Your task
An exact copy is needed of the lines in the entries below from the line with "Given: Click the Coinbase Commerce logo" up to and including the line with "The image size", and of nothing else. Leave the pictures out.

Data listing
★ ★ ★
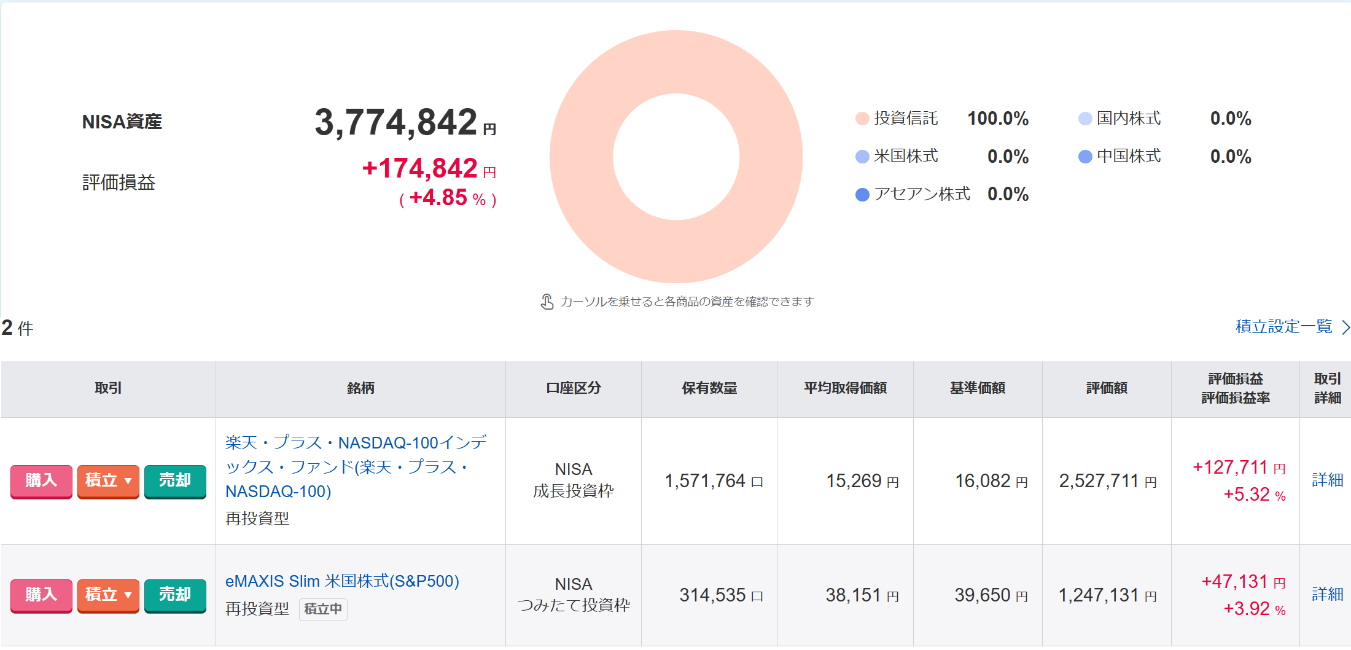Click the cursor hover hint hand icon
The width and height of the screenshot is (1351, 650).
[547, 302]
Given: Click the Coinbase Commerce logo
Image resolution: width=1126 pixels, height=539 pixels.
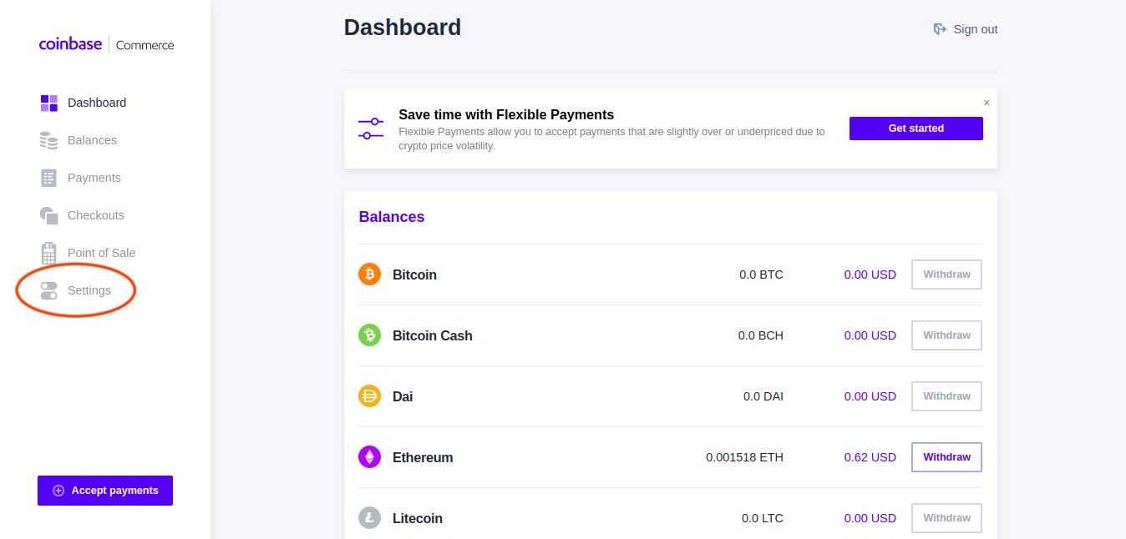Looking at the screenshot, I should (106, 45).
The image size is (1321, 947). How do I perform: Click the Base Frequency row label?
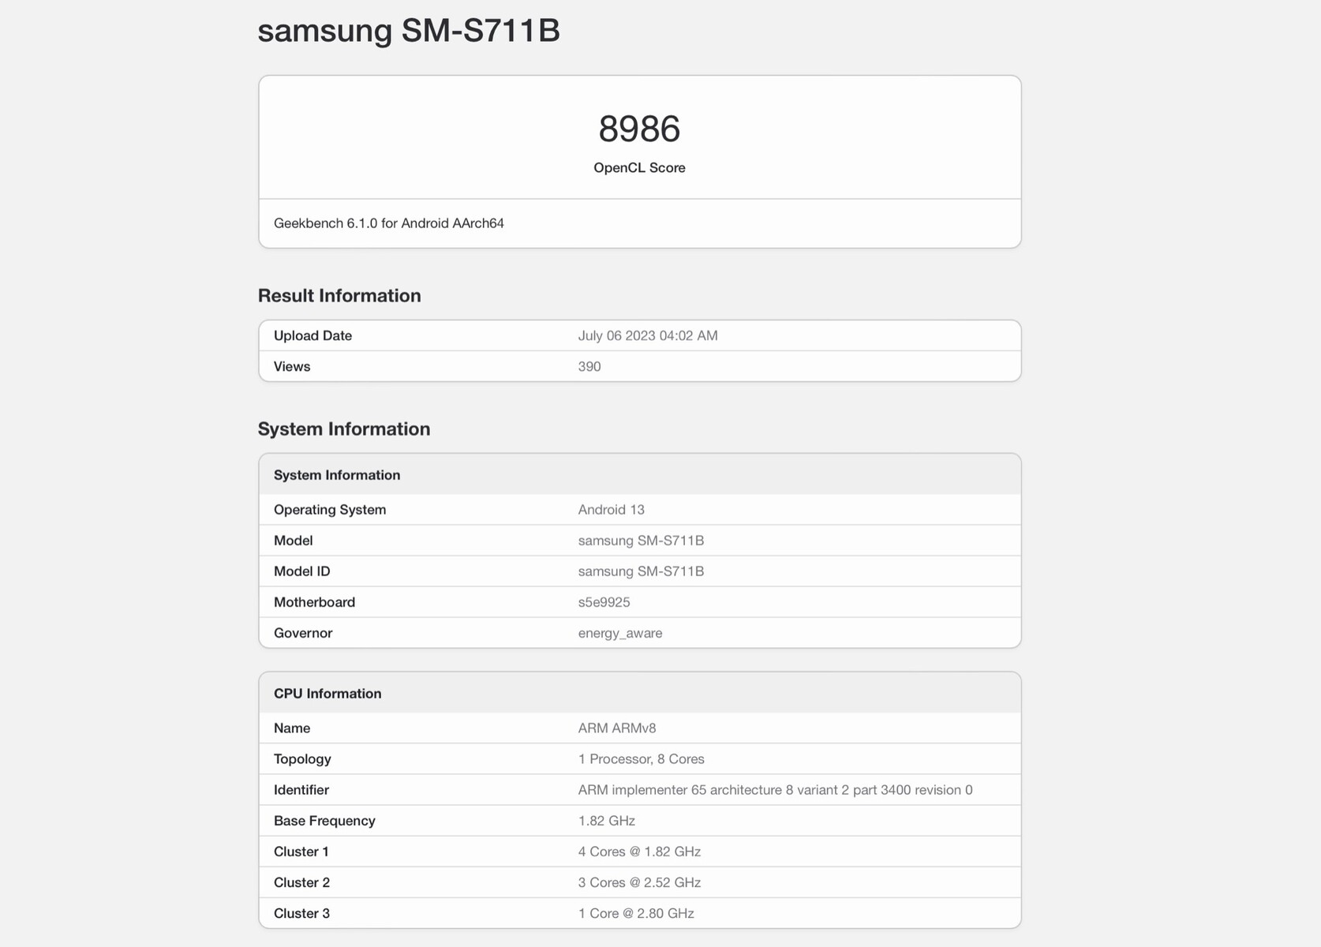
★ ★ ★
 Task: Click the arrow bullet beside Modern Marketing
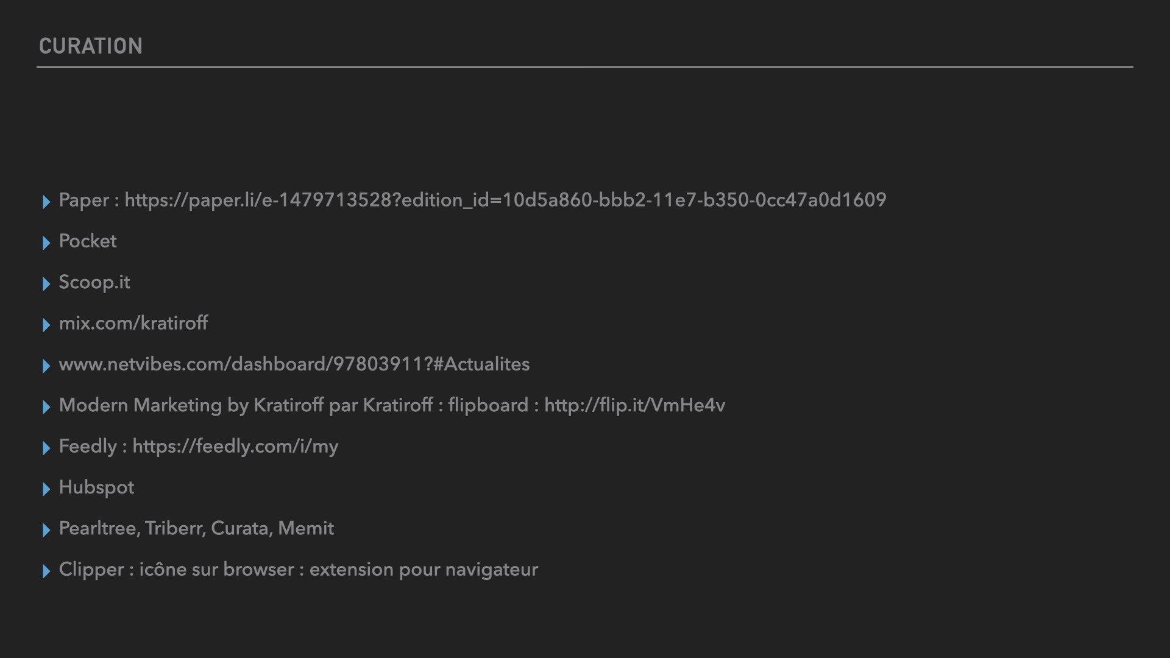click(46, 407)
★ ★ ★
Result of the task
Given: Click the Coinbase Commerce logo
Image resolution: width=1126 pixels, height=539 pixels.
Looking at the screenshot, I should (106, 45).
The image size is (1321, 947). How do I perform: Click the Base Frequency row label?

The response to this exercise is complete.